Tony Breton – “The success of the government’s drive for more AD combined with the natural pressure from investors…is driving down gate fees, increasing contamination/non-target materials, and thus threatening end product quality…”
Sometime in the mid 1990s when the first garden waste contracts were being drawn up the topic of contamination came up and someone stuck their finger in the air and said five percent sounds good, and this has stuck ever since. In the murky world of MRFs, five percent contamination/non-target materials sounds like a dream feedstock but in one tonne of biowaste five percent plastics equates to >6500 plastic carrier bags.
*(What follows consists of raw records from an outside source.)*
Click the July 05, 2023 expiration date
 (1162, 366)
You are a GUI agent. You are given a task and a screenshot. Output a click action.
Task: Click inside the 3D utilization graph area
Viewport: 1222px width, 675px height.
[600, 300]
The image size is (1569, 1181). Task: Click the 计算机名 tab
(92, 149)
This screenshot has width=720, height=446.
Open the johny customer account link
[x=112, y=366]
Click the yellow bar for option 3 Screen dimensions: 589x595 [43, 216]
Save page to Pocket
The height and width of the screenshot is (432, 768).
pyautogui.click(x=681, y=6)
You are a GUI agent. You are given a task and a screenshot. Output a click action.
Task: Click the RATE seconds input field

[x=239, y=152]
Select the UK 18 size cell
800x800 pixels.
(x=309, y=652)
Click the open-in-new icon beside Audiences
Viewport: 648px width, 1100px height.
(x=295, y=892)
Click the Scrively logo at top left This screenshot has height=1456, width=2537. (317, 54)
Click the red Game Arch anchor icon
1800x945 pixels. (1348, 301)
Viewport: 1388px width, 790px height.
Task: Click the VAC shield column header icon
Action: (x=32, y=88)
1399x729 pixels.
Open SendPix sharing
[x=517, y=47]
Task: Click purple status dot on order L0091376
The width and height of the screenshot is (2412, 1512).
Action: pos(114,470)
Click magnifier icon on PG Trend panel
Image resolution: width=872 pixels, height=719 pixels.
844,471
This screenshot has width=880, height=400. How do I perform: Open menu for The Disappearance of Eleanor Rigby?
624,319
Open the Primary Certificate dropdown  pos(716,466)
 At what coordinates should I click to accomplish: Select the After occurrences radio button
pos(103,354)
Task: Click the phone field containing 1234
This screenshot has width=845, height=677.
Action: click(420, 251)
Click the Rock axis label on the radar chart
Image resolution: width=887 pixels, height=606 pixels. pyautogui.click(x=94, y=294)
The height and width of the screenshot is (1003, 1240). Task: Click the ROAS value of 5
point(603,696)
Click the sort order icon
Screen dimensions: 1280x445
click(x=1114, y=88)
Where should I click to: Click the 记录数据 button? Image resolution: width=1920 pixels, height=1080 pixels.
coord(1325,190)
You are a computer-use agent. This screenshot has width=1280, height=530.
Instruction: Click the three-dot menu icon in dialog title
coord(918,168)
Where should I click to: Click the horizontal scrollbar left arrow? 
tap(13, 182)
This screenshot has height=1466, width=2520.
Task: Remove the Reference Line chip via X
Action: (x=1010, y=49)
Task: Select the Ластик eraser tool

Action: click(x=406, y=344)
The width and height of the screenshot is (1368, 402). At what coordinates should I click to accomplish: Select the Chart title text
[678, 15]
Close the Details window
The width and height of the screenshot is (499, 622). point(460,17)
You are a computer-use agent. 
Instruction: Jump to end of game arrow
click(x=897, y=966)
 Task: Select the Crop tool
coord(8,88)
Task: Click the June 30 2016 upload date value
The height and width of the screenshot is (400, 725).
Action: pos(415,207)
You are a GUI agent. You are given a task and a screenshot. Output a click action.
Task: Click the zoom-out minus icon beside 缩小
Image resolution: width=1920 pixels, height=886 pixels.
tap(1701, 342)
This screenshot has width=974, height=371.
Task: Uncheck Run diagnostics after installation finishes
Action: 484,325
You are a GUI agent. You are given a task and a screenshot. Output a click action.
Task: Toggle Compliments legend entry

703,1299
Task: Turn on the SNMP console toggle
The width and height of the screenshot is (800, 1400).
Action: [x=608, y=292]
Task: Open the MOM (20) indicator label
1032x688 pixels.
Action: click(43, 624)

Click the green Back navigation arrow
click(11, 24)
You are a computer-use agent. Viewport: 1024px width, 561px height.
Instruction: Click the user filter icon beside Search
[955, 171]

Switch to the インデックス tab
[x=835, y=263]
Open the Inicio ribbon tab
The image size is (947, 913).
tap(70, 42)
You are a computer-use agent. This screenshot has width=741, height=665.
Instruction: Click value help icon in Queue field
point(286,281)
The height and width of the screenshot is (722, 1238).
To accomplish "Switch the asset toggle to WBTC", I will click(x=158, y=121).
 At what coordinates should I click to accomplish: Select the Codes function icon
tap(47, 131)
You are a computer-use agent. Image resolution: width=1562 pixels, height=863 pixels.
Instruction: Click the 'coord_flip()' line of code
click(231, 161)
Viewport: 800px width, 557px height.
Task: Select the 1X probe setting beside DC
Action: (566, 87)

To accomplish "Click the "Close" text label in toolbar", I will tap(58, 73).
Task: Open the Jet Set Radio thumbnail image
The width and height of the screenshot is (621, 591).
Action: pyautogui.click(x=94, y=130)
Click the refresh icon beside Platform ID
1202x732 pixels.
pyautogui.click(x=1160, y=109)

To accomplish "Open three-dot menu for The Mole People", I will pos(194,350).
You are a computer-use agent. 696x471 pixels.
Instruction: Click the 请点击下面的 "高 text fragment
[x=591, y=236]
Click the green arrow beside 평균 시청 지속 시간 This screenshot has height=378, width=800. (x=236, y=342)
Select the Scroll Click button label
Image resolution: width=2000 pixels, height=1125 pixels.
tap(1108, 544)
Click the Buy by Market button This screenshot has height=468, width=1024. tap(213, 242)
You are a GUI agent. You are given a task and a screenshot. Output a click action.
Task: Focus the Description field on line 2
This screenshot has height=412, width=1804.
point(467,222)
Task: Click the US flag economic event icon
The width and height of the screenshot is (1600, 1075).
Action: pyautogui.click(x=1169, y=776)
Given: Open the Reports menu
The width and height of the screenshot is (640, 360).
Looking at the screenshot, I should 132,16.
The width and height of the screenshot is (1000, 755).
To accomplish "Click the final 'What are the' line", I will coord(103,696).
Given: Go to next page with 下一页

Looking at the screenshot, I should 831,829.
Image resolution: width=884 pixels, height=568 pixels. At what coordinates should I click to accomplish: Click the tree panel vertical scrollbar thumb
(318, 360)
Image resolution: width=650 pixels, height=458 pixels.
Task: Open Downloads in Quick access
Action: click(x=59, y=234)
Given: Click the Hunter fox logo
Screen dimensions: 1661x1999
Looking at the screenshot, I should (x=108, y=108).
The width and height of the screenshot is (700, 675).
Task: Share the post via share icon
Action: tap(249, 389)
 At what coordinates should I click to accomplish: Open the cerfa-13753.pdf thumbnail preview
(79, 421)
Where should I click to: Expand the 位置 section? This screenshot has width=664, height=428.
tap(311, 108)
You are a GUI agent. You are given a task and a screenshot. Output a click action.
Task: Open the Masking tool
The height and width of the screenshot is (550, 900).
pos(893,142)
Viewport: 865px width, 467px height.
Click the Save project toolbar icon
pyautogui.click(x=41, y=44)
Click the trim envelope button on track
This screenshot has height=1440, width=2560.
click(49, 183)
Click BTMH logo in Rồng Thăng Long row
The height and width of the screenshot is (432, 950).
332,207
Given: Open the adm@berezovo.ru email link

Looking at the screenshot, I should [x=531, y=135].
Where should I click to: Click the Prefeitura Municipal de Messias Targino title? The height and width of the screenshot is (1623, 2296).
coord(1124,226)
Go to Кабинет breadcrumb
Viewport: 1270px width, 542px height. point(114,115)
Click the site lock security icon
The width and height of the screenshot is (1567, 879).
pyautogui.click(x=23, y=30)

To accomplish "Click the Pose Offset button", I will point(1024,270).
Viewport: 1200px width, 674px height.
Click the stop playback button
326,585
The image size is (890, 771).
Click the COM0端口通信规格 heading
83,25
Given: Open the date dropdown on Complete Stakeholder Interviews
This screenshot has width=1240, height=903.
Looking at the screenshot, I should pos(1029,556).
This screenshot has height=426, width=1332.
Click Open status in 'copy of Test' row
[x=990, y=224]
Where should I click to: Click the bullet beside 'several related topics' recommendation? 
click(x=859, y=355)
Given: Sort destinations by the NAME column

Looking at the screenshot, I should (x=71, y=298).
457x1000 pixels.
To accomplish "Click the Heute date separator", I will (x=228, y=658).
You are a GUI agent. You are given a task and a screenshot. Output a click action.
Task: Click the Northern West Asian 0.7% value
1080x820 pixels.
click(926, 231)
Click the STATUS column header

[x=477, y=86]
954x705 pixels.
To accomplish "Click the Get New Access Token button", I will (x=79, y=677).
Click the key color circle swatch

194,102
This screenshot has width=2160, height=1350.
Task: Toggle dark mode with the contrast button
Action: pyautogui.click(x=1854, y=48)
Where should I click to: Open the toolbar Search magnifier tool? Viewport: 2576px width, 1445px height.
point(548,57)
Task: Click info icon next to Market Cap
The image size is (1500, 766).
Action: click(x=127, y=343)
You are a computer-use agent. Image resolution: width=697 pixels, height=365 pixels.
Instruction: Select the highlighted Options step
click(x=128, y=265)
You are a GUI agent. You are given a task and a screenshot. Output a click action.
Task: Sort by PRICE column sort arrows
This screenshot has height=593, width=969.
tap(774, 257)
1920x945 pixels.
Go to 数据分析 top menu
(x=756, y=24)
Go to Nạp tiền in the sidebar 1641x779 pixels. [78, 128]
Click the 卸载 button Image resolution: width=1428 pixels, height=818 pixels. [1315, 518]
Then, due to the natural losses incurred through composting, if you do nothing to address plastics between receiving the biowaste and undertaking a PAS100 physical contaminant test, the initial five percent will become 18 percent by weight and the PAS100 pass level is 0.125 percent. This infamous five percent just doesn’t stack up in today’s market.
In 2010 a short Association for Organics Recycling survey of its members found on average they were receiving 4.06 percent contamination with an average cost per tonne of removing/disposing the contaminants to produce a marketable. The 2010 WRAP Organics Recycling Survey estimated that there was 5.4m tonnes of composting, taking an average of £17.50 per tonne to clean, and cost the industry ~£90m, removing a fair chunk of the estimated £165m received in gate fees in one foul swoop.
The situation becomes more interesting, and even critical, when one considers what is happening today with the huge increases in anaerobic digestion (AD) capacity – WRAP and the NNFCC are reporting ~2.5m tonnes capacity for plants accepting municipal waste. If all of the food waste collected from the 6m households with separate food goes to AD (which it doesn’t) this would equate to ~500 000 tonnes, so clearly there is an enormous feedstock gap needing to be filled by non-household waste.
Investment Depends On Assurance
Investment depends on assurances about feedstock and for a number of years IVC worked on contracts giving the £45-65 per tonne necessary to produce a safe and quality compost and whilst throughput was, and still is, important the quality of what was actually coming in was also important and loads would be rejected and discussions held with suppliers over quality.
Now with the AD industry expanding ferociously with their “feed me, feed me now” mantra necessitated by an absolute need for gas and with their financing typically on a precipice, they will take almost anything at any price. The consequential effect has been that gate fees for everyone in the organics recycling industry have come under massive downward pressure and with this comes the fear of rejecting loads.
An often overlooked, yet fundamental differential for organics recycling is the impact feedstock quality has on the final product. At present there are no external financial links between the two either via differential gate fees or through returns from recyclate (compost/digestate) sales, and nor is there any real system for accurately measuring and reporting rejects at any stage of the system, thus today the only incentive for improving feedstock quality is good will.
So, ironically, the success of the government’s drive for more AD combined with the natural pressure from investors to provide instant and constant returns is driving down gate fees, increasing contamination/non-target materials, and thus threatening end product quality and in turn overall market confidence to the detriment of the entire sector. If organics recycling is going to continue to play the leading role in the UK reaching its landfill and recycling obligations, this needs to change and change fast.